*** Supplied text Section Begins ***
Abstract
In bioassays with artificial diets, the 17-hydroxygeranyllinalool diterpenoid glycosides (HGL-DTGs) of Nicotiana attenuata function as antifeedants for the plant's adapted herbivore, tobacco hornworm (Manduca sexta). To determine whether HGL-DTGs have a defensive function in planta, we suppressed HGL-DTG production by silencing the source of the geranylgeranyl diphosphates (GGPPs) required for geranyllinalool biosynthesis, a key intermediate. We used virus-induced gene silencing to suppress transcript levels of GGPP synthase gene (Naggpps) and farnesyl diphosphate (FPP) synthase gene (Nafpps), northern blotting and real-time polymerase chain reaction to quantify transcript accumulations, and radio gas chromatography to analyze prenyltransferase specificity. Silencing Nafpps had no effect on the accumulation of HGL-DTGs but decreased leaf steroid content, demonstrating that DTG-synthesizing enzymes do not use GGPP derived from FPP and confirming FPP's role as a steroid precursor. Unlike plants silenced in the phytoene desaturase gene (Napds), which rapidly bleached, Naggpps-silenced plants had reduced HGL-DTG but not carotenoids or chlorophyll contents, demonstrating that Naggpps supplies substrates for GGPP biosynthesis for HGL-DTGs, but not for phytoene or phytol. Expression of Naggpps in Escherichia coli revealed that the recombinant protein catalyzes the GGPP synthesis from isopentenyl diphosphate and dimethylallyl diphosphate. When fed on silenced plants, hornworm larvae gained up to 3 times more mass than those that fed on empty vector control plants or plants silenced in Nafpps, the trypsin protease inhibitor gene, or the putrescine N-methyltransferase gene. We conclude that HGL-DTGs or other minor undetected diterpenoids derived from GGPP function as direct defenses for N. attenuata and are more potent than nicotine or trypsin protease inhibitors against attack by hornworm larvae.
*** Supplied text Section Ends ***
*** Provided material Section Begins ***
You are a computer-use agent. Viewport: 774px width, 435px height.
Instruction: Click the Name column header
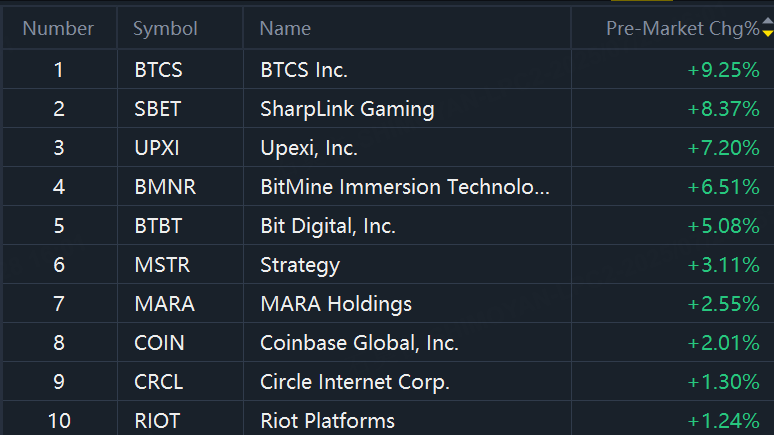(285, 29)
*** Provided material Section Ends ***
◆ **Task requirements**
**A.** Translate this sentence from the abstract on diterpenoid glycosides in Nicotiana attenuata into Spanish: "Expression of Naggpps in Escherichia coli revealed that the recombinant protein catalyzes the GGPP synthesis from isopentenyl diphosphate and dimethylallyl diphosphate."
**B.** Proceed with the abstract on diterpenoid glycosides in Nicotiana attenuata, picking up after its final sentence.

◆ **Answers by item**
**A.** La expresión de Naggpps en Escherichia coli reveló que la proteína recombinante cataliza la síntesis de GGPP a partir de difosfato de isopentenilo y difosfato de dimetilalilo.

**B.**
Highlights
Plants employ both direct and indirect defenses against herbivores
To determine the silencing efficiency of Naggpps and Nafpps, total RNA was isolated from the leaves of the transformed plants and subjected to northern analysis (Fig. 2, insets); transcripts of both genes were substantially decreased in gene specific-silenced lines in comparison to EV controls
When inverted-repeat putrescine N-methyltransferase-silenced N. attenuata plants growing in a field plantation in the Great Basin Desert were elicited by methyl jasmonate (MeJA), the damage these plants received from native herbivores was as low as that of wild-type plants, suggesting the presence of other potent MeJA-inducible defenses (Steppuhn et al, 2004)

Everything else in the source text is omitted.